La alemana, que había palidecido hasta quedar de color ceniciento, hizo un supremo esfuerzo y concluyó por agitar la cabeza como esforzándose por desechar un mal pensamiento.

—Nada. No es nada. Continúe por favor. ¿Qué más sabe?

—No mucho; el tal Cienfuegos asegura que se encaminará a Sevilla en cuanto le sea posible, pero se supone que eso no ocurrirá hasta que el almirante esté en condiciones de organizar una nueva expedición.

—¿Tiene alguna idea de cuándo piensa hacerlo?

—Lo ignoro, señora, pero conociendo el mar dudo que sea antes del otoño, cuando los vientos soplen hacia Poniente.

—¡Otoño! —se horrorizó ella—. ¡Pero para eso aún falta más de medio año!

—En efecto. Pero todo marino sabe que antes de esa época navegar hacia el Oeste por estas latitudes resulta casi imposible.

—Entiendo. —Le miró a los ojos—. Vuelva mañana a esta misma hora y le compensaré por las molestias.

—No es necesario, señora —replicó el otro—. Zarpamos al amanecer y ya me pagaron por ello. —Sonrió levemente—. Y en todo caso, el simple placer de serle de utilidad ya es compensación suficiente. ¡Suerte!

Se alejó por donde había venido dejándola inmersa en confusos y amargos pensamientos, ya que las noticias de las que había sido portador tenían la virtud de destruir todos sus proyectos, obligándola a replantearse las posibilidades de encontrarse con el hombre que se había adueñado de hasta el último rincón de su corazón y de su mente.

Saber que le habían abandonado al otro lado del llamado «Océano Tenebroso», en una tierra desconocida de la que se decía que se encontraba poblada por extrañas bestias y salvajes desnudos que incluso se devoraban entre sí, la sumió de pronto en una profunda angustia, y consiguió que pese a la firme promesa que se había hecho de no volver a llorar nunca, pesadas lágrimas fueran a ensuciar las páginas del libro que aún mantenía sobre su regazo.

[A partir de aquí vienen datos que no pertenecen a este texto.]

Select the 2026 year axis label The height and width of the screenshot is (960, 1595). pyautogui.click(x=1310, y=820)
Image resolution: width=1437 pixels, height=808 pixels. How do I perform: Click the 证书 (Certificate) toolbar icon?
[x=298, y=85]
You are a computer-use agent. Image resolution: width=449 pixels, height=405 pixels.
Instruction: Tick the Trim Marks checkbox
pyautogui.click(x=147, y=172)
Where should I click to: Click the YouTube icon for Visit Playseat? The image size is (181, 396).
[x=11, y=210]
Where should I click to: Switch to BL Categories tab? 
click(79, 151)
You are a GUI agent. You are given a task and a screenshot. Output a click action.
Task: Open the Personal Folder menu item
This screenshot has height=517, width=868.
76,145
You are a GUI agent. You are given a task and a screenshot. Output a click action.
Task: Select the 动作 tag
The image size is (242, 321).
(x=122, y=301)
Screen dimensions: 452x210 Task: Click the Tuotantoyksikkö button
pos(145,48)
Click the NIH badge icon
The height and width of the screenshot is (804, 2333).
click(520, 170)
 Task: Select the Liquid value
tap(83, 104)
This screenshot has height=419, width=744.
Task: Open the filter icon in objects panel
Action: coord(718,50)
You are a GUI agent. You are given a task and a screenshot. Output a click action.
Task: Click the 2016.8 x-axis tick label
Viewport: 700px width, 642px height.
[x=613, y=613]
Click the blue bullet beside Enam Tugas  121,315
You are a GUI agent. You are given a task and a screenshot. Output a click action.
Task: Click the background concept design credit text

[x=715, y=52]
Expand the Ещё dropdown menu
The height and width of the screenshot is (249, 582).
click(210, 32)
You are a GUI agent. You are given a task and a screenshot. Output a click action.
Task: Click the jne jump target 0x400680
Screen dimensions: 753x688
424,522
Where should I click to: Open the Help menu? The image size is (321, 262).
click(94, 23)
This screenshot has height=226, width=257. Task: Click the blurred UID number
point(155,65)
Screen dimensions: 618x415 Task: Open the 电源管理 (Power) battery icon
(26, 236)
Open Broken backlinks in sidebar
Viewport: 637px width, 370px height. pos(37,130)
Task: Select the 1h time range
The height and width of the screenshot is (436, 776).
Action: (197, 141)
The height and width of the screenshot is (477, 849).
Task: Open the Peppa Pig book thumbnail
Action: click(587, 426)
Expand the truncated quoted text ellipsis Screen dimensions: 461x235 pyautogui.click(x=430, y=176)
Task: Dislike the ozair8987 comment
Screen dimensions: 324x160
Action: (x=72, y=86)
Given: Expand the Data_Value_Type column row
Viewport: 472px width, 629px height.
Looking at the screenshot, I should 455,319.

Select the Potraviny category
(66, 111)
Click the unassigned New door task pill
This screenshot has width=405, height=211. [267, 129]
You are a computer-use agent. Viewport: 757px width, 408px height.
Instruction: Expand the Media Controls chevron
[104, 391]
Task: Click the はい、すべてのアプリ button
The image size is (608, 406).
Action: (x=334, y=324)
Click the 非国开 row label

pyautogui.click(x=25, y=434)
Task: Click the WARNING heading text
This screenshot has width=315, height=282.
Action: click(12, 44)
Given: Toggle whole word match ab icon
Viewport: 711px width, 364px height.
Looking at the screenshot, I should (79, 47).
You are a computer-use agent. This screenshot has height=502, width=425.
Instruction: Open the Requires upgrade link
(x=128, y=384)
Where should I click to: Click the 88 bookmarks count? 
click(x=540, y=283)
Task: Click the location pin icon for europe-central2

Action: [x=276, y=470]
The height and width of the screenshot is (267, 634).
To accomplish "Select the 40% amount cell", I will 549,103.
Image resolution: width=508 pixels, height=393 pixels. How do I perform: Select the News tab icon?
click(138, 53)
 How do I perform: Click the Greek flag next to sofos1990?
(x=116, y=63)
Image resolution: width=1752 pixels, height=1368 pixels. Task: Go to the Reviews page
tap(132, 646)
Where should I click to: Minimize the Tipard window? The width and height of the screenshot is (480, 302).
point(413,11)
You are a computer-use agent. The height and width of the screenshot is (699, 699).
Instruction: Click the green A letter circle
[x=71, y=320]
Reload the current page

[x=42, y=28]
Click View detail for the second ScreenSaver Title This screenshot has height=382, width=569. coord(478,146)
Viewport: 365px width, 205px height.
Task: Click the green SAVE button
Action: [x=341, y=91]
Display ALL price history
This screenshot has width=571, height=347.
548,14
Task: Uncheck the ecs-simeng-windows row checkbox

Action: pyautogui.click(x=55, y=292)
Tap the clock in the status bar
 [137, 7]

Alzó luego el rostro hacia los altos riscos que caían a pico sobre el mar, y se preguntó si no sería mejor trepar hasta ellos y acabar de una vez con todos sus sufrimientos, porque era tal el dolor que sentía al no poder hacer el amor con aquel muchacho que parecía haberse convertido en su única droga, que más soportable se le antojaba la muerte que continuar padeciendo por más tiempo una separación sin esperanzas.

Cuando al oscurecer emprendió, muy despacio, el regreso a «La Casona», arrastraba pesadamente los pies y aparecía encorvada como si de improviso hubiera envejecido treinta años.